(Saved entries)
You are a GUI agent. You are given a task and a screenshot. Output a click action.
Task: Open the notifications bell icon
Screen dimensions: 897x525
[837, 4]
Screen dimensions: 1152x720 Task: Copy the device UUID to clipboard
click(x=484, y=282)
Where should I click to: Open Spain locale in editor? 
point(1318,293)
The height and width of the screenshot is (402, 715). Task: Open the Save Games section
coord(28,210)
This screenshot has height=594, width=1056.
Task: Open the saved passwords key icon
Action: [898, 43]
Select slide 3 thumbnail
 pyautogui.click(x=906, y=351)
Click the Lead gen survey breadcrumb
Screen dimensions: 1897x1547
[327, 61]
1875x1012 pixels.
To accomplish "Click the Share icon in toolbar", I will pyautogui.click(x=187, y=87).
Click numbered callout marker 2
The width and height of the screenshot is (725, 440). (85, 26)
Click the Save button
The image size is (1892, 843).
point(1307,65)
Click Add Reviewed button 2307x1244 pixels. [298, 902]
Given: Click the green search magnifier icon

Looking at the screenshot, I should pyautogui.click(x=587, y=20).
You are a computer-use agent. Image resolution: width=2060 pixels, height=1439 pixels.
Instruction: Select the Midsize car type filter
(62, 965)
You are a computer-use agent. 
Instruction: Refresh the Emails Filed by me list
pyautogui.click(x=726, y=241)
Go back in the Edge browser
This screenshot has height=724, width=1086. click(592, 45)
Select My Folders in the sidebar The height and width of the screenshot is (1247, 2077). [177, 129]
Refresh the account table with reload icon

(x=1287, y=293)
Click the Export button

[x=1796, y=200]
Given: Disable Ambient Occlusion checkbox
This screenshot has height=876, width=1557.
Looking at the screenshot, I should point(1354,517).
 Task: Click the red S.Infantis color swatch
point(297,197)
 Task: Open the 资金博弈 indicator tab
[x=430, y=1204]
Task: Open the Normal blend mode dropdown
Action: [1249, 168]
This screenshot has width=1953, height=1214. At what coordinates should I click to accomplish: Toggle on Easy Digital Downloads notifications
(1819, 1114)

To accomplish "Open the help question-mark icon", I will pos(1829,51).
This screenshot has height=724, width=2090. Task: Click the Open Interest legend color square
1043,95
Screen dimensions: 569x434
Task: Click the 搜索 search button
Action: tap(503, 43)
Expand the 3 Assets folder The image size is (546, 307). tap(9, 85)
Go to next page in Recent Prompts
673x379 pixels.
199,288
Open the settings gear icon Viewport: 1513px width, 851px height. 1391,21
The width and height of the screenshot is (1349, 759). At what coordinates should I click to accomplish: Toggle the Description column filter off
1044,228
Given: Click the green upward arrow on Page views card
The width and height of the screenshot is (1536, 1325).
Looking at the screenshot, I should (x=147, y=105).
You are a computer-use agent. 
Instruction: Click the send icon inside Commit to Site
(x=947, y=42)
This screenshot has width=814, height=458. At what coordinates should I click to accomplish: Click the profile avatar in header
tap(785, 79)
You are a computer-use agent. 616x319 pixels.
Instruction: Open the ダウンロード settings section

The task:
Take the lines from the top of the data through the one that contains "Select My Folders" and copy them exactly, leaving out every line after it.

Finished exercise:
You are a GUI agent. You are given a task and a screenshot. Output a click action.
Task: Open the notifications bell icon
Screen dimensions: 897x525
[837, 4]
Screen dimensions: 1152x720 Task: Copy the device UUID to clipboard
click(x=484, y=282)
Where should I click to: Open Spain locale in editor? 
point(1318,293)
The height and width of the screenshot is (402, 715). Task: Open the Save Games section
coord(28,210)
This screenshot has height=594, width=1056.
Task: Open the saved passwords key icon
Action: [898, 43]
Select slide 3 thumbnail
 pyautogui.click(x=906, y=351)
Click the Lead gen survey breadcrumb
Screen dimensions: 1897x1547
[327, 61]
1875x1012 pixels.
To accomplish "Click the Share icon in toolbar", I will pyautogui.click(x=187, y=87).
Click numbered callout marker 2
The width and height of the screenshot is (725, 440). (85, 26)
Click the Save button
The image size is (1892, 843).
point(1307,65)
Click Add Reviewed button 2307x1244 pixels. [298, 902]
Given: Click the green search magnifier icon

Looking at the screenshot, I should pyautogui.click(x=587, y=20).
You are a computer-use agent. Image resolution: width=2060 pixels, height=1439 pixels.
Instruction: Select the Midsize car type filter
(62, 965)
You are a computer-use agent. 
Instruction: Refresh the Emails Filed by me list
pyautogui.click(x=726, y=241)
Go back in the Edge browser
This screenshot has height=724, width=1086. click(592, 45)
Select My Folders in the sidebar The height and width of the screenshot is (1247, 2077). [177, 129]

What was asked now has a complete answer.